Poland Spring, Maine's spring water.
- [Announcer] The Nature Conservancy in Maine, joining science, action, and innovative partners to help connect communities and address the global climate crisis, from our forests to our rivers to the Gulf of Maine.
Learn more at nature.org/joinmaine.
- [Announcer] And by viewers like you, thank you.
- You guys ready to hike?
(laughs) (slow rock music) ♪ Want to get lost in the wilderness ♪ ♪ With you, darling ♪ ♪ Want to get lost in the rivers and the roads ♪ ♪ Get you up on the mountainside ♪ ♪ And we can just climb ♪ - Welcome to "Borealis."
I'm Aislinn Sarnacki, and I'm standing in an heirloom apple orchard at Viles Arboretum, a 224 acre botanical garden in Augusta.
This place is full of miles of family friendly hiking trails, and you might think that it's challenging to hike or camp or paddle with young kids, but some families say the younger you get outside, the better.
(slow music) - [Speaker] Is that better?
- There.
- Yeah.
- [Aislinn] Willy Yamartino is only a year old, but she's already, in many ways, an experienced outdoors person.
- [Ray] All right, guys, you lead the way.
(group quietly chattering) - [Aislinn] Today, she's as Cobscook Bay State Park with her family and friends, the Rubys.

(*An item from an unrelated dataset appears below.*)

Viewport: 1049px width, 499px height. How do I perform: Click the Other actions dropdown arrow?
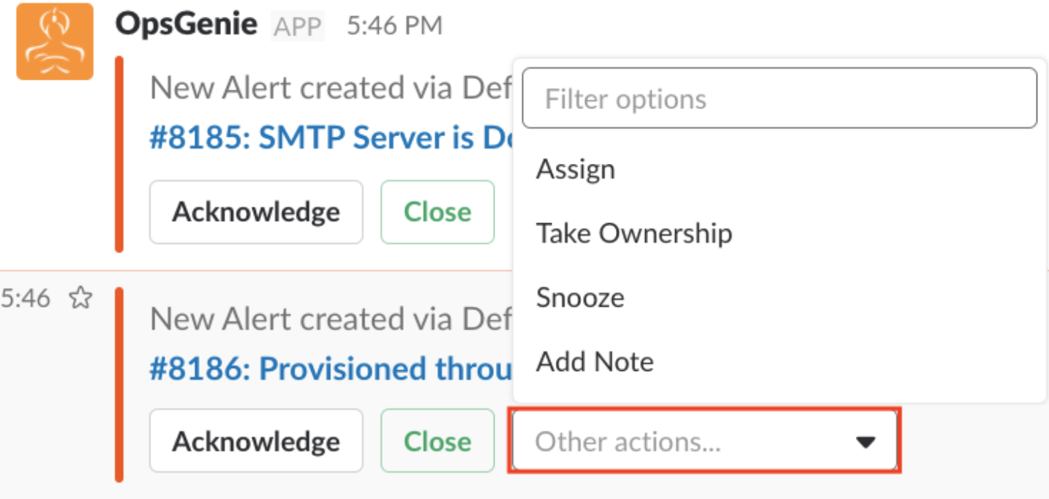click(865, 442)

These two families camp and hike together regularly.
- We love the outdoors, but I feel like when we're at home, whole Saturdays can just be wasted inside doing other things.
- You slow down when you're outside and camping.
- Yeah, and it's like you get this uninterrupted time with your kids.
There's always so many distractions at home.
- [Aislinn] Introducing children to outdoor activities like camping and hiking can seem daunting, but maybe it's not so difficult.
To share tips with parents, the Rubys created a blog.
To date, they estimate they've taken their two daughters, Eloise and Adeline, on over 50 camping trips, and have visited every single Maine state park.
- They said, like, "Your kids won't remember, why are you doing this?"
And, first of all, selfishly it's for us, too, but secondly, who knows what it does to their personality.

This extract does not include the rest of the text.